Problem statement: Make an exact copy of all the records.

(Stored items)

= = = = =

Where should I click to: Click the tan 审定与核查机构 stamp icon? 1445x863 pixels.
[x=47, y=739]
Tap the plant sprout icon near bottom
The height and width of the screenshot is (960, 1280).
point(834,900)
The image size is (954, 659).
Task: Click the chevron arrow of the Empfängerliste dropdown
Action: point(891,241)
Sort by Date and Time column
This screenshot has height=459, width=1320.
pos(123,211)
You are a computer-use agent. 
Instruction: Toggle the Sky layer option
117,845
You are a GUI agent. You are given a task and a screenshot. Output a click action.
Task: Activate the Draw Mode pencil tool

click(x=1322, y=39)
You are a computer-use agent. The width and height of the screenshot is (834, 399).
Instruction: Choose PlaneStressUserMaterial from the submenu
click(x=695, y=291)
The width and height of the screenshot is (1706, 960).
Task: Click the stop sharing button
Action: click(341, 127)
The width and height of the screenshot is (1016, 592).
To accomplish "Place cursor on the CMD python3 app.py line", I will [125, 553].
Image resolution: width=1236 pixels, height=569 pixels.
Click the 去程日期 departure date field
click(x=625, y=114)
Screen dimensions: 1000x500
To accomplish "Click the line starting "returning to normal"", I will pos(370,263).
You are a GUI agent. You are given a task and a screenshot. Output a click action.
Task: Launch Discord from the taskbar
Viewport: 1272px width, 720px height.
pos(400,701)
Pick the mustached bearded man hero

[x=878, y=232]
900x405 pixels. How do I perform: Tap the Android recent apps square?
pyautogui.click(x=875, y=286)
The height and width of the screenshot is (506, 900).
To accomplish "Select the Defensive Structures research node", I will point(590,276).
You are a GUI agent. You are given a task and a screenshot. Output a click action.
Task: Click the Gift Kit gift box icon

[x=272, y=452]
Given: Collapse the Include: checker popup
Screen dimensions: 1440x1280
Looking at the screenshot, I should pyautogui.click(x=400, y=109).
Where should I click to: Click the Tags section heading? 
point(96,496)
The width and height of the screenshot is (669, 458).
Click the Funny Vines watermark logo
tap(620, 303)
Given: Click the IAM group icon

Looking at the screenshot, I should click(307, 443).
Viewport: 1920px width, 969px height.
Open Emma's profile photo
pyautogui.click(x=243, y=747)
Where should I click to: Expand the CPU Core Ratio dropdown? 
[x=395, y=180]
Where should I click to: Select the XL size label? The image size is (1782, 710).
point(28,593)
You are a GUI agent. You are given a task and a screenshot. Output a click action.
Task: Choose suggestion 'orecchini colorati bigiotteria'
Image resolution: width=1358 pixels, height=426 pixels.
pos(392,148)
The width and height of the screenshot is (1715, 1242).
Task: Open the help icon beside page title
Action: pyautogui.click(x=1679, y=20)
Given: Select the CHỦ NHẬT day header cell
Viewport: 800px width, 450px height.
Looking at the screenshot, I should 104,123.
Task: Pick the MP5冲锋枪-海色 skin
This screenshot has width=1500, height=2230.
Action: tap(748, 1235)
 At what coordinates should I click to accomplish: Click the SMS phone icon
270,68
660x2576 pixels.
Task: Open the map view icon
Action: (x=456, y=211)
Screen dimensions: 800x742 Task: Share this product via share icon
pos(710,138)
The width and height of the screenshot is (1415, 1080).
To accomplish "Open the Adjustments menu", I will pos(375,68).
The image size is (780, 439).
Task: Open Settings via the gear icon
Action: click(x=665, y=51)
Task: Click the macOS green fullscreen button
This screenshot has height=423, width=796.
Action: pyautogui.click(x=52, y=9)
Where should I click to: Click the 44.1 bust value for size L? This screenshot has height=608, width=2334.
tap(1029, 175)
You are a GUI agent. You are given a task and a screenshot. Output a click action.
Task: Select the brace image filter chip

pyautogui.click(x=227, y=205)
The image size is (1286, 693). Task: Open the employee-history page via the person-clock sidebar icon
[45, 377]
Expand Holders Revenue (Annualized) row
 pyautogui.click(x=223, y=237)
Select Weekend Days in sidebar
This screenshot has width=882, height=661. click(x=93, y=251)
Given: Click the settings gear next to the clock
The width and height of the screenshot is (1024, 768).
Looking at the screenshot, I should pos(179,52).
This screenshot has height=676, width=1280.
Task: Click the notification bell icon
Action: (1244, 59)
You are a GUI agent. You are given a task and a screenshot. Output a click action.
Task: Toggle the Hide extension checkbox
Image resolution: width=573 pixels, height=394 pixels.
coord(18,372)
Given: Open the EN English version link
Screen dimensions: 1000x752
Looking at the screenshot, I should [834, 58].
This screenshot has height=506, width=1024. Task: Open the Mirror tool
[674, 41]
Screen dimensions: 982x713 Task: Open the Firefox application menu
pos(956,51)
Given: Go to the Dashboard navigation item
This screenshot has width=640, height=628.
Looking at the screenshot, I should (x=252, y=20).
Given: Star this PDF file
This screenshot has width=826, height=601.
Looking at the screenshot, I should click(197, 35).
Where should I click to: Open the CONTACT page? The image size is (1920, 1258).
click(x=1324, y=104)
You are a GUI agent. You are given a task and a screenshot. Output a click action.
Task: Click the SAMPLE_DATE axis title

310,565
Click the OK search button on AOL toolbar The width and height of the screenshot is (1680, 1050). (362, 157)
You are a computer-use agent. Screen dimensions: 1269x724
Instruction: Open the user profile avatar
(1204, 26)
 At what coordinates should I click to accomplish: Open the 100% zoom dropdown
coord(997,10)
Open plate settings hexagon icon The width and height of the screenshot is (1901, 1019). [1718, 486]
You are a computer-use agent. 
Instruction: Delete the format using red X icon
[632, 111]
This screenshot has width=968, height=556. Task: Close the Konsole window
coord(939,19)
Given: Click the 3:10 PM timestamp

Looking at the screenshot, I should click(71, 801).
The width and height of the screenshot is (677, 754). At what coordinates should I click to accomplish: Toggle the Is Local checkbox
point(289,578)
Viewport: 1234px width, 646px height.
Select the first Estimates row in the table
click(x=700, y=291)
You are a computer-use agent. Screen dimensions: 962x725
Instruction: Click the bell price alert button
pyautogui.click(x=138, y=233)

= = = = =

Solution below:
Where should I click to: Click the tan 审定与核查机构 stamp icon? 1445x863 pixels.
[x=47, y=739]
Tap the plant sprout icon near bottom
The height and width of the screenshot is (960, 1280).
point(834,900)
The image size is (954, 659).
Task: Click the chevron arrow of the Empfängerliste dropdown
Action: point(891,241)
Sort by Date and Time column
This screenshot has height=459, width=1320.
pos(123,211)
You are a computer-use agent. 
Instruction: Toggle the Sky layer option
117,845
You are a GUI agent. You are given a task and a screenshot. Output a click action.
Task: Activate the Draw Mode pencil tool

click(x=1322, y=39)
You are a computer-use agent. The width and height of the screenshot is (834, 399).
Instruction: Choose PlaneStressUserMaterial from the submenu
click(x=695, y=291)
The width and height of the screenshot is (1706, 960).
Task: Click the stop sharing button
Action: click(341, 127)
The width and height of the screenshot is (1016, 592).
To accomplish "Place cursor on the CMD python3 app.py line", I will [125, 553].
Image resolution: width=1236 pixels, height=569 pixels.
Click the 去程日期 departure date field
click(x=625, y=114)
Screen dimensions: 1000x500
To accomplish "Click the line starting "returning to normal"", I will pos(370,263).
You are a GUI agent. You are given a task and a screenshot. Output a click action.
Task: Launch Discord from the taskbar
Viewport: 1272px width, 720px height.
pos(400,701)
Pick the mustached bearded man hero

[x=878, y=232]
900x405 pixels. How do I perform: Tap the Android recent apps square?
pyautogui.click(x=875, y=286)
The height and width of the screenshot is (506, 900).
To accomplish "Select the Defensive Structures research node", I will point(590,276).
You are a GUI agent. You are given a task and a screenshot. Output a click action.
Task: Click the Gift Kit gift box icon

[x=272, y=452]
Given: Collapse the Include: checker popup
Screen dimensions: 1440x1280
Looking at the screenshot, I should pyautogui.click(x=400, y=109).
Where should I click to: Click the Tags section heading? 
point(96,496)
The width and height of the screenshot is (669, 458).
Click the Funny Vines watermark logo
tap(620, 303)
Given: Click the IAM group icon

Looking at the screenshot, I should click(307, 443).
Viewport: 1920px width, 969px height.
Open Emma's profile photo
pyautogui.click(x=243, y=747)
Where should I click to: Expand the CPU Core Ratio dropdown? 
[x=395, y=180]
Where should I click to: Select the XL size label? The image size is (1782, 710).
point(28,593)
You are a GUI agent. You are given a task and a screenshot. Output a click action.
Task: Choose suggestion 'orecchini colorati bigiotteria'
Image resolution: width=1358 pixels, height=426 pixels.
pos(392,148)
The width and height of the screenshot is (1715, 1242).
Task: Open the help icon beside page title
Action: pyautogui.click(x=1679, y=20)
Given: Select the CHỦ NHẬT day header cell
Viewport: 800px width, 450px height.
Looking at the screenshot, I should 104,123.
Task: Pick the MP5冲锋枪-海色 skin
This screenshot has width=1500, height=2230.
Action: tap(748, 1235)
 At what coordinates should I click to accomplish: Click the SMS phone icon
270,68
660x2576 pixels.
Task: Open the map view icon
Action: (x=456, y=211)
Screen dimensions: 800x742 Task: Share this product via share icon
pos(710,138)
The width and height of the screenshot is (1415, 1080).
To accomplish "Open the Adjustments menu", I will pos(375,68).
The image size is (780, 439).
Task: Open Settings via the gear icon
Action: click(x=665, y=51)
Task: Click the macOS green fullscreen button
This screenshot has height=423, width=796.
Action: pyautogui.click(x=52, y=9)
Where should I click to: Click the 44.1 bust value for size L? This screenshot has height=608, width=2334.
tap(1029, 175)
You are a GUI agent. You are given a task and a screenshot. Output a click action.
Task: Select the brace image filter chip

pyautogui.click(x=227, y=205)
The image size is (1286, 693). Task: Open the employee-history page via the person-clock sidebar icon
[45, 377]
Expand Holders Revenue (Annualized) row
 pyautogui.click(x=223, y=237)
Select Weekend Days in sidebar
This screenshot has width=882, height=661. click(x=93, y=251)
Given: Click the settings gear next to the clock
The width and height of the screenshot is (1024, 768).
Looking at the screenshot, I should pos(179,52).
This screenshot has height=676, width=1280.
Task: Click the notification bell icon
Action: (1244, 59)
You are a GUI agent. You are given a task and a screenshot. Output a click action.
Task: Toggle the Hide extension checkbox
Image resolution: width=573 pixels, height=394 pixels.
coord(18,372)
Given: Open the EN English version link
Screen dimensions: 1000x752
Looking at the screenshot, I should [834, 58].
This screenshot has height=506, width=1024. Task: Open the Mirror tool
[674, 41]
Screen dimensions: 982x713 Task: Open the Firefox application menu
pos(956,51)
Given: Go to the Dashboard navigation item
This screenshot has width=640, height=628.
Looking at the screenshot, I should (x=252, y=20).
Given: Star this PDF file
This screenshot has width=826, height=601.
Looking at the screenshot, I should click(197, 35).
Where should I click to: Open the CONTACT page? The image size is (1920, 1258).
click(x=1324, y=104)
You are a GUI agent. You are given a task and a screenshot. Output a click action.
Task: Click the SAMPLE_DATE axis title

310,565
Click the OK search button on AOL toolbar The width and height of the screenshot is (1680, 1050). (362, 157)
You are a computer-use agent. Screen dimensions: 1269x724
Instruction: Open the user profile avatar
(1204, 26)
 At what coordinates should I click to accomplish: Open the 100% zoom dropdown
coord(997,10)
Open plate settings hexagon icon The width and height of the screenshot is (1901, 1019). [1718, 486]
You are a computer-use agent. 
Instruction: Delete the format using red X icon
[632, 111]
This screenshot has width=968, height=556. Task: Close the Konsole window
coord(939,19)
Given: Click the 3:10 PM timestamp

Looking at the screenshot, I should click(71, 801).
The width and height of the screenshot is (677, 754). At what coordinates should I click to accomplish: Toggle the Is Local checkbox
point(289,578)
Viewport: 1234px width, 646px height.
Select the first Estimates row in the table
click(x=700, y=291)
You are a computer-use agent. Screen dimensions: 962x725
Instruction: Click the bell price alert button
pyautogui.click(x=138, y=233)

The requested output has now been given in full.